Nicholas Meisel, assistant professor of engineering design and mechanical engineering, discusses the engineering design process with first-year engineering students.
Reshaping first-year engineering design
SEDTAPP faculty receive funding to improve early engineering education
10/04/18
UNIVERSITY PARK, Pa. – For the last two years, faculty members in the School of Engineering Design, Technology, and Professional Programs (SEDTAPP) have worked to better emphasize world-class engineering principles in EDSGN 100: Introduction to Engineering Design. Project-based course modules focusing on topics ranging from creativity to making have been devised and implemented in order to present first-year engineering students with holistic, real-world design projects.
As the modules are executed in various EDSGN 100 sections, by various faculty members and at various campuses across the Commonwealth, SEDTAPP researchers are now focused on creating a unifying experience for all Penn State EDSGN 100 students.
Nicholas Meisel, assistant professor of engineering design and mechanical engineering, has received a grant from the College of Engineering’s Leonhard Center for the Enhancement of Engineering Education to design, implement and assess a new framework that will be used to create unifying design experiences during the first eight weeks of EDSGN 100. Christopher McComb, assistant professor of engineering design and mechanical engineering; Jessica Menold, assistant professor of engineering design and mechanical engineering; and Sarah Ritter, assistant teaching professor in SEDTAPP, are serving as Meisel’s co-principal investigators on the grant.
The team, comprised of experts in engineering design and engineering education, will create a unifying design framework that defines key EDSGN 100 project concepts and characteristics. These characteristics will highlight the necessary content from the existing educational modules. Current modules include “World-Class Engineer,” “Engineering Communications,” “Innovation,” “Making,” “Seeing the Big Picture” and “Grand Challenges.”

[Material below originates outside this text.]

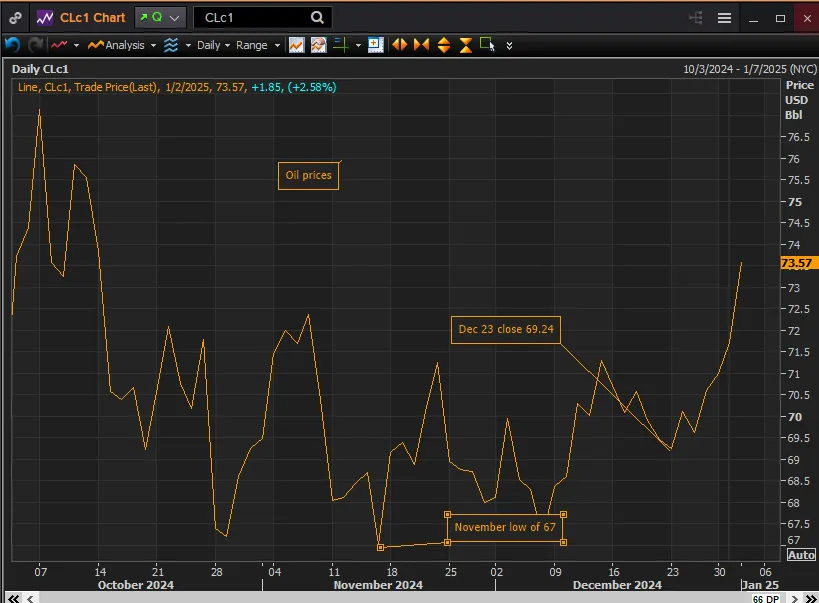Click the zoom rectangle selection tool
This screenshot has height=603, width=819.
(487, 44)
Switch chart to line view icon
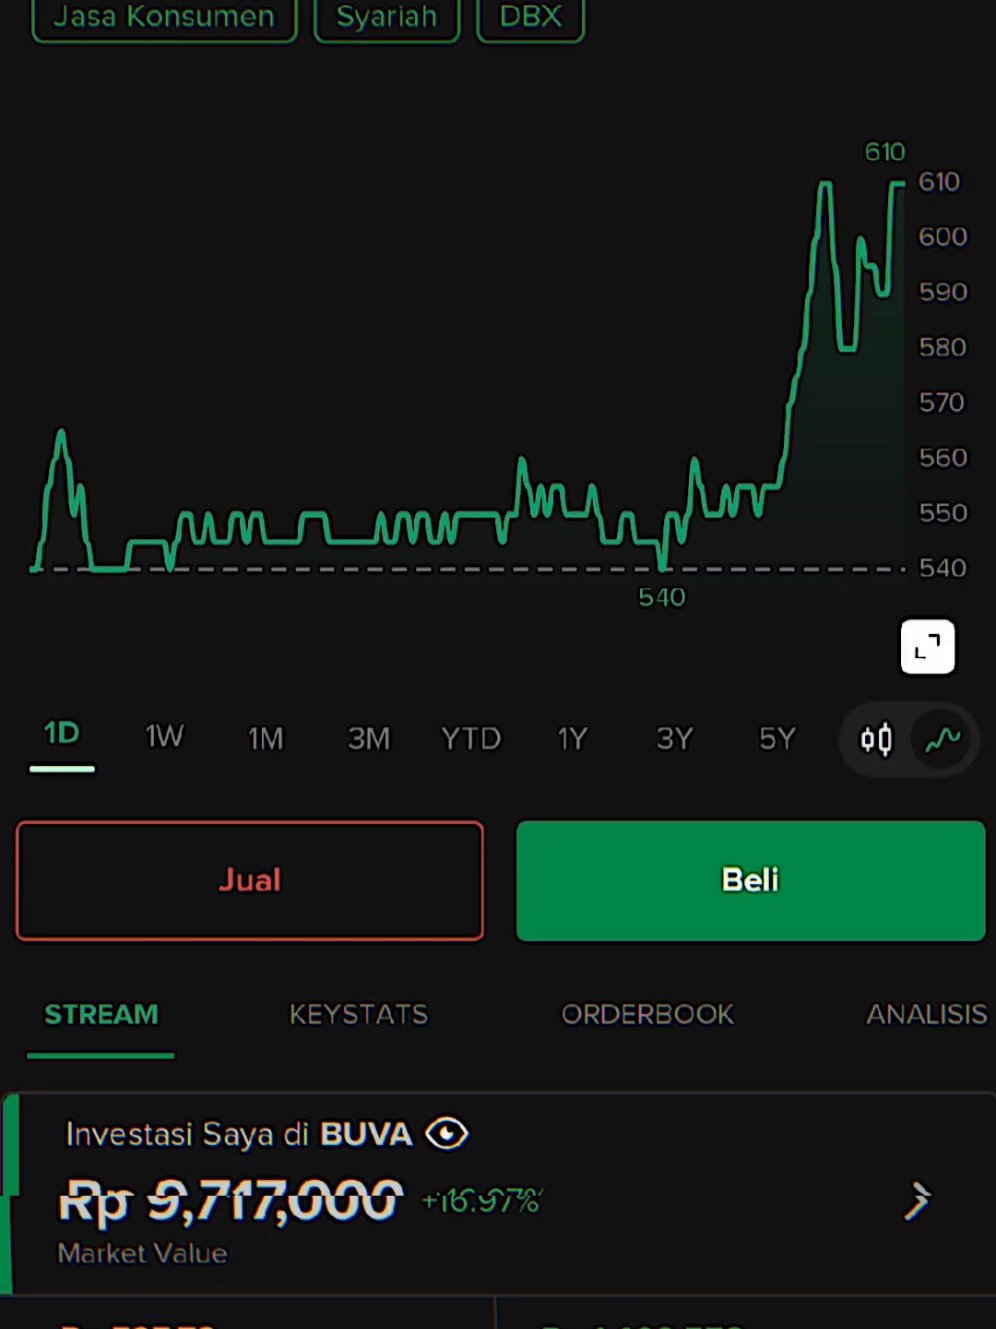Screen dimensions: 996x1329 [x=941, y=739]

“From the development of the EDSGN 100 modules, we’ve started to identify the crucial elements of what it means to practice engineering design in today’s world and how these elements should be translated to the classroom,” Meisel said. “Characteristics like cultural awareness, consideration of environmental impacts, hands-on fabrication experience and innovative problem-solving are more important than ever.”
The framework will be leveraged in an example design project that is used in a pilot study during the fall 2018 semester. This project will also feature mimicked virtual teaming scenarios to simulate distance teaming, an increasingly common component of engineering design projects. Information and data collected from the pilot study will be used to create an initial assessment and potential redesign of the framework. The reviewed and updated framework will then be launched on a grander scale, including EDSGN 100 sections at University Park and select Commonwealth campus locations.
After this eight-week study, faculty will use the spring 2019 semester for a second assessment and revision. Researchers will review students’ engineering design self-efficacy, engagement with the curriculum, virtual teaming performance and final design project quality. This information will impact the final framework, which will be rolled out to all EDSGN 100 instructors at University Park and Penn State’s Commonwealth Campuses for the fall 2019 semester.
“EDSGN 100 often acts as a student’s first exposure to the engineering design process. We want to make sure that they are able to walk away from the course having had a chance to practice solving the sorts of large and complex challenges that engineers face every day,” Meisel said. “But first, we have to identify what characteristics these types of problems all have in common, so that faculty members can more easily incorporate them into the classroom.”